- To do
1) In the Monte Carlo tree search post, copy the part that begins at the words "Pros of Depth/Breadth-first" and stops after "best possible move.", swapping "move combinations" for "move sequences".
2) Name every search algorithm mentioned in the Monte Carlo tree search post.

-- Start of Quoted passage --

What is the Monte Carlo tree search?
In this post, we’ll be covering when a Monte Carlo tree search algorithm—a very new (2006!) form of game AI—should be used, its basics, and a naive implementation. If you doubt the power of this algorithm, just check out either my Ultimate Tic Tac Toe engine or my Connect Four engine.
What are the alternatives?
In order to decide whether or not you want to code your game AI using the Monte Carlo tree search, you must first of all consider your alternatives. The most naive alternatives are the Depth-first search and the Breadth-first search which traverse the game until the end in order to calculate the best move. To put it simply, these AIs check all possible move combinations in order to pick the move that would lead to the most favorable outcome.
Pros of Depth/Breadth-first search:
- Essentially solve the game—since they search through all possible move combinations, the move that they pick is the best possible move.

-- End of Quoted passage --
-- Start of Supplied data --

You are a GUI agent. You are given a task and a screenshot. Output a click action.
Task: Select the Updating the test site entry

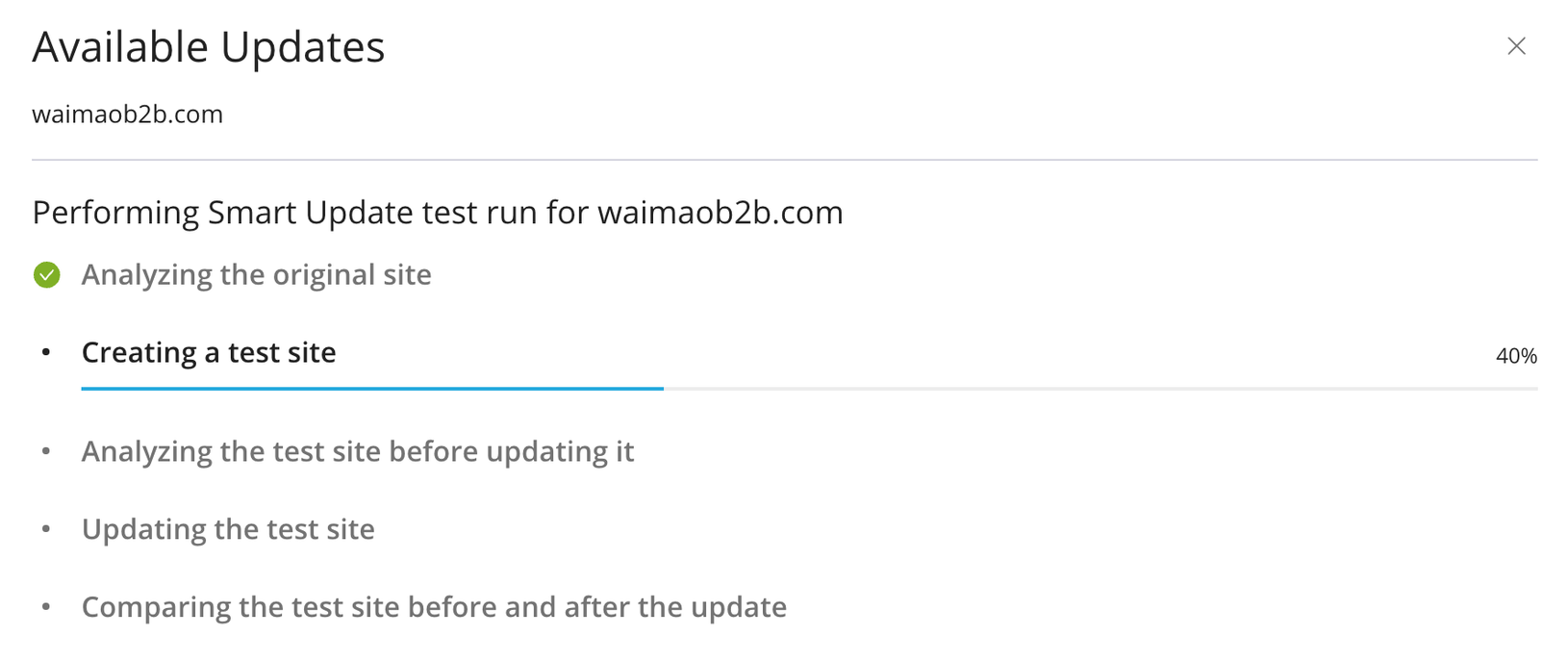(x=229, y=529)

-- End of Supplied data --

- Answers for this exercise
1)
Pros of Depth/Breadth-first search:
- Essentially solve the game—since they search through all possible move sequences, the move that they pick is the best possible move.

2)
- Monte Carlo tree search
- Depth-first search
- Breadth-first search